Impact of AI in IoT security


The Internet-of-Things (IoT) market has grown rapidly over the past few years, with the pandemic further catalyzing its adoption across geographies. IoT impact can be assessed by the various sectoral use cases, ranging from personalized healthcare (wearable devices, etc.) to infrastructure (smart cities, home automation, etc.), including industrial applications (industrial machinery, process monitoring, etc.). The increasing adoption of IoT presents key cybersecurity concerns and impact potential mainly due to the following:

  1. Importance of data and systems that IoT vulnerabilities may provide access to
  2. Considerable number of potential attack vectors — individual parts of IoT networks susceptible to malicious activity

According to a survey by Hewlett-Packard, more than 70% of the generic IoT solutions feature security vulnerabilities such as unencrypted data transmissions or rudimentary passwords.

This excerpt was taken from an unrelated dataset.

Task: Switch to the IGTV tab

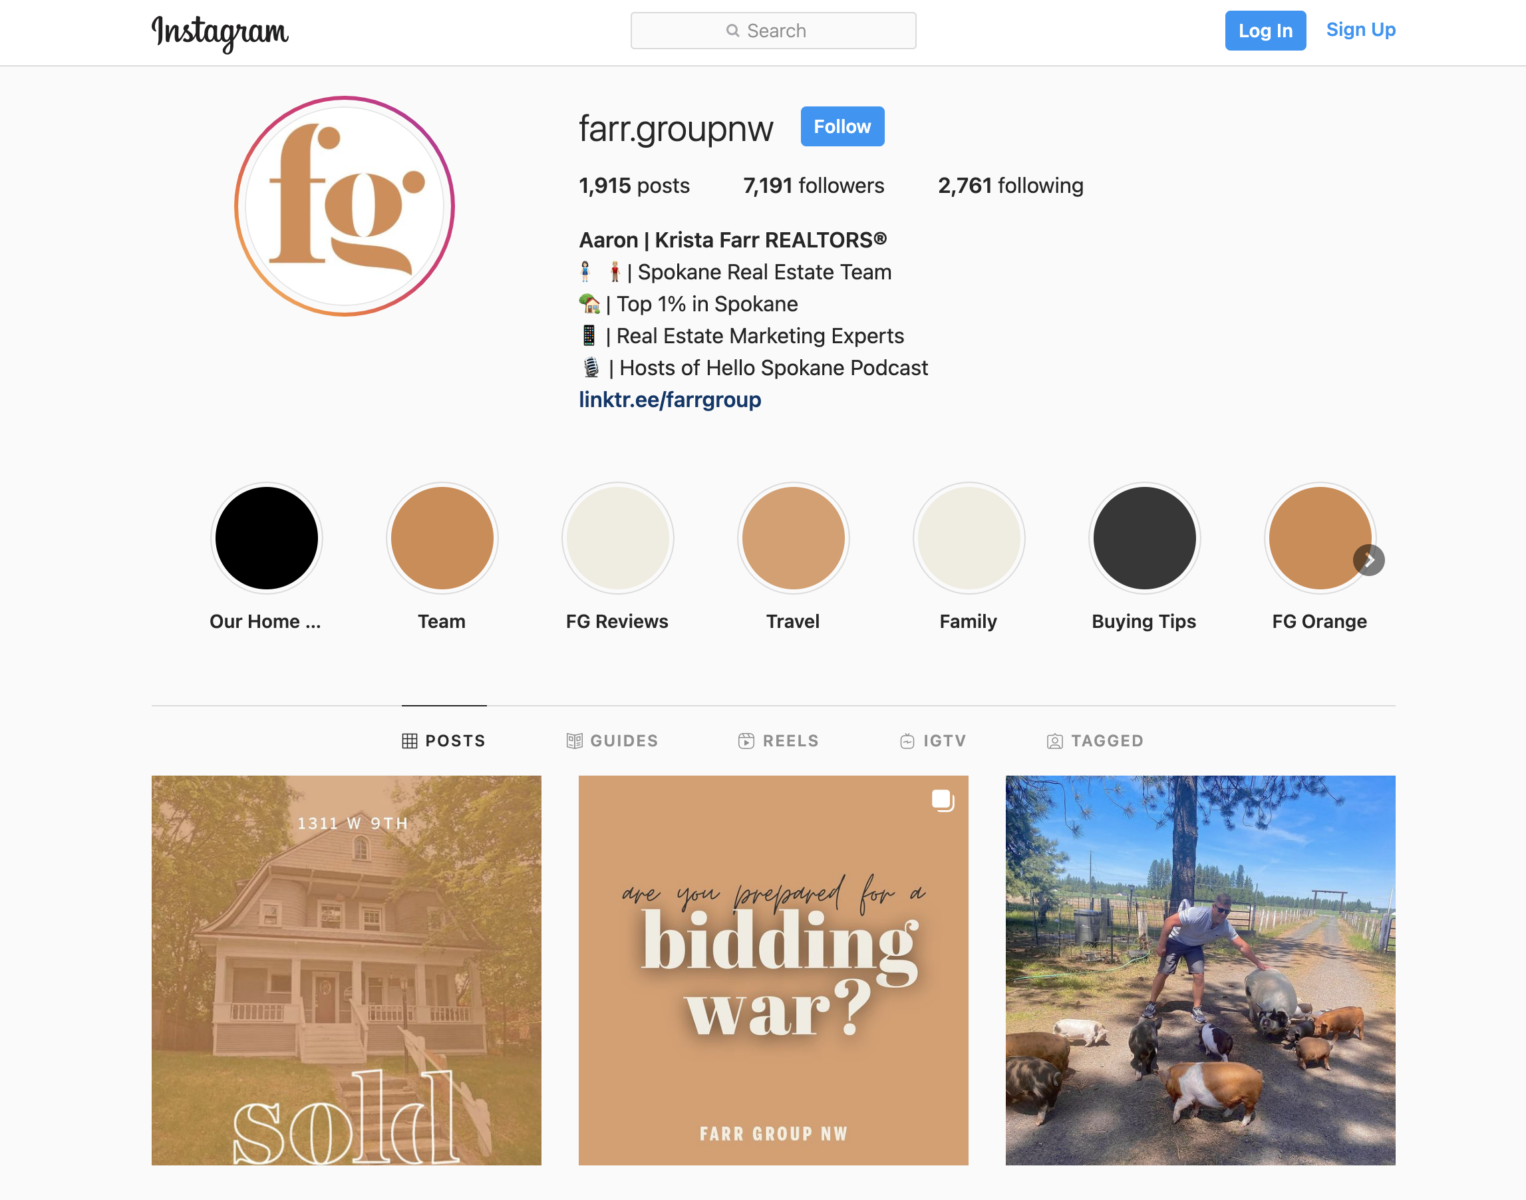Action: (x=932, y=741)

As the volume and velocity of threats increase, specialists are turning to AI for intelligent real-time protection of these systems. As per the study Reinventing Cybersecurity with Artificial Intelligence by Capgemini Research Institute, 53% of the executives cite leveraging AI in cybersecurity for IoT security, while 69% of the respondents claim they could not respond to cyberattacks without AI. AI use cases in IoT security include the following:

  • Threat Assessment: AI may be used to examine event data and discover threats before they become critical. Machine learning (ML) is used to analyze event records for suspicious event pairings. IoT devices collect data from various sources and feed them into an AI-enabled threat detection system to determine fraud and data loss.
  • Threat Detection: AI-based penetration testing on IoT networks helps measure their vulnerability. AI algorithms and machine learning can automate “pen testing” and “vulnerability assessment” to make these processes more consistent and scalable, reducing false positives and establishing a company’s baseline security conditions. This is effective in industrial with high IoT device concentration, as this might involve tens of thousands of sensors and devices.
  • Vulnerability Protection: ML models monitor IoT devices and network activity for out-of-the-ordinary behavior to protect against unknown vulnerabilities and zero-day attacks.
  • Integrating ML with Network Segmentation: Organizations can build segments and edge device policies, and ML models will monitor, scan, and defend the devices. ML systems automatically place devices in the right security group based on rules.
  • Intrusion Detection and Prevention: AI enables intrusion detection in highly scalable cyber-physical systems, which have a multitude of interconnected devices over a complex wide area network.
  • User/Machine Behavioral Analysis: Many firms use AI as part of their threat intelligence process to mitigate IoT infrastructure risks. ML enables IoT security teams to create informed predictions and reactions. In cases of known vulnerabilities and attacks, such as distributed denial of service, it analyzes network behavior to attack patterns and takes preventative action.

AI-based cybersecurity for IoT is on the uptake, with industry leaders developing and deploying IoT-specific solutions. AWS IoT Device Defender, Extreme Networks products, and Microsoft’s Azure Security Center for IoT offer ML-based IoT security, including device-level anomaly detection and automated attack response.

Emphasis on AI-based IoT security is evident from large-scale acquisitions such as JFrog, a DevOps platform developer that acquired Vdoo, which has an AI-based threat detection platform for IoT security, for $300 Mn in 2021. Similarly, global IoT platform provider Relayr acquired AI data security provider Neokami in 2017.

A key trend to be considered is rising investments in mid to small-sized firms for IoT security solutions. This is evident from the increased investments in AI-powered IoT security startups: US-based SparkCognition received $123 Mn to accelerate AI adoption across industries in 2022, and US-based IoT security solution developer Ordr (leverages AI-based systems control engine) secured $40 Mn for connected device security in 2022.

The adoption of AI-based cybersecurity solutions for IoT has been on the rise. However, as IoT deployments evolve from conventional models such as gateway-based deployment models utilizing cloud computing to edge and mist computing models, the need for security (from network security to end-point security) also evolves. AI forms a key component for end-point security with behavior-based solutions that can be considered an upgrade over signature-based protection. As an example, Allxon, an edge-AI device management provider, collaborated with cybersecurity software company Trend Micro’s IoT security (TMIS) division to create strong security features.

The IoT industry is expected to expand considerably on account of growing use cases across sectors. Organizations are now contemplating having an integrated IoT and AI strategy to meet dynamic security challenges and planning needs, thereby creating opportunities for IoT platform and cybersecurity providers. The development of integrated solutions by IoT companies in cybersecurity AI and vice-versa by means of investments/collaborations/acquisitions has been initiated; growth in this trend can be anticipated in the near future.